[Exercises]:
a – For each statement below about the blog post on the reader JT, answer yes or no and quote the words of the post that decide it. (i) The writer calls JT perhaps the blog's most frequent commenter. (ii) The blog's readership numbers over a thousand. (iii) JT's first posting leaves out capital letters and punctuation.
b – From the blog post on the reader JT, set down the passage that starts at "You have wonderful" and ends after "xanthoma. xo. JT.".

[Excerpt to read]:
Meet a Reader: JT
February 4, 2007
For some of our readership, posting a comment to Yesterday’s Salad would be unthinkable. Some are intimidated by the fact that the blog’s hundred-plus readership might cruelly scrutinize their comments. Still, others are afraid to comment because they would not risk having their friends or colleagues discover that they read a blog with humor as consistently obscure and/or puerile as that of YS. Thus, it is with some trepidation that I attempt to expose the identity of one of our most frequent commenters, perhaps our most frequent commenter, JT. To do so, I will use a comprehensive sample of his comments (qua retrospective), reasoning inductively to discover what lies behind his (or her) choice nom-de-guerre. After all, once you eliminate the impossible, whatever remains, no matter how improbable, must be the truth.
You have wonderful dental hygiene. However, I wonder if you wake up in the morning and grease your chest with Canola oil. Also be wary of the threat of xanthoma. xo. JT.
From this first posting it is clear that JT has quite a penchant for writing in the stream-of-consciousness style. However, given that he has taken the time to lovingly capitalize and punctuate his sentences, this limits the number of possible JT candidates significantly. We may now rule out that JT is neither a reanimated/undead e.e. cummings, nor bell hooks.
Out of the running.
Remember: Virginia is for lovers.

[Element and text location data]:
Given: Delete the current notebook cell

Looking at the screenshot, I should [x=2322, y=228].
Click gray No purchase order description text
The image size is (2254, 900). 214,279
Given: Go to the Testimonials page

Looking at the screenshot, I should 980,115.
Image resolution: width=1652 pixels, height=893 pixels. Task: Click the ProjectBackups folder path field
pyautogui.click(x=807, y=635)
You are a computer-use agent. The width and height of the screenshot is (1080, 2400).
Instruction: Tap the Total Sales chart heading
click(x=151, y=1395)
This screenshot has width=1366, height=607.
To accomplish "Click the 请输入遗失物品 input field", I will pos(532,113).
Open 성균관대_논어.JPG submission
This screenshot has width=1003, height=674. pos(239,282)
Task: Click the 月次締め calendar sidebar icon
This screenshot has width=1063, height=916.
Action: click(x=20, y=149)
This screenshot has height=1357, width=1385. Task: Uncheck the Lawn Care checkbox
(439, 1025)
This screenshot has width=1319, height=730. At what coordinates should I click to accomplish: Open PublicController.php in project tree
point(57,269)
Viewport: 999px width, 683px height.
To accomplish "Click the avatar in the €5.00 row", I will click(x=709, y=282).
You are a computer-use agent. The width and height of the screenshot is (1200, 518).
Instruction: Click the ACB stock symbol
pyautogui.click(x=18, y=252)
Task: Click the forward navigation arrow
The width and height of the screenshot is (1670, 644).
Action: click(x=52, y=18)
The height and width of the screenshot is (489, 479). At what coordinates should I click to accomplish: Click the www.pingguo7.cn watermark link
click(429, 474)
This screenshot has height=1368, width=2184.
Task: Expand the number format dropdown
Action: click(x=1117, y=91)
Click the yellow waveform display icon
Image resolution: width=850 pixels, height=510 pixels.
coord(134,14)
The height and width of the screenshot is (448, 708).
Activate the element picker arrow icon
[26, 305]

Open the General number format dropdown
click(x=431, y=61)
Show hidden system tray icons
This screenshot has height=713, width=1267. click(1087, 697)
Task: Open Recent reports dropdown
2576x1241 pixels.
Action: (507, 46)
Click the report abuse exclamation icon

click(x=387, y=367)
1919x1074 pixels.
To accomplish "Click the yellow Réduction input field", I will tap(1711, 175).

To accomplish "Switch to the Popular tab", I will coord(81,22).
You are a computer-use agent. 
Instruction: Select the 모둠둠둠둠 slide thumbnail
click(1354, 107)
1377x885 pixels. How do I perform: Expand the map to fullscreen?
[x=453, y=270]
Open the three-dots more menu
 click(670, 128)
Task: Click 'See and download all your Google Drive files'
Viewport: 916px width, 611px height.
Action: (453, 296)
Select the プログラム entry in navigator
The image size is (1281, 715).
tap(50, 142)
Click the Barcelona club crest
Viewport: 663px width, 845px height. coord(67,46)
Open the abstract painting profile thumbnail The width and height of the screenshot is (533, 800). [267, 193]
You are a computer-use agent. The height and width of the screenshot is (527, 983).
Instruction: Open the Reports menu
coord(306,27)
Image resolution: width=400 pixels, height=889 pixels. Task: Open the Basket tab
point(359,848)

[Answers to the exercise]:
a –
(i) Yes: "perhaps our most frequent commenter, JT"
(ii) No: "the blog’s hundred-plus readership"
(iii) No: "he has taken the time to lovingly capitalize and punctuate his sentences"

b –
You have wonderful dental hygiene. However, I wonder if you wake up in the morning and grease your chest with Canola oil. Also be wary of the threat of xanthoma. xo. JT.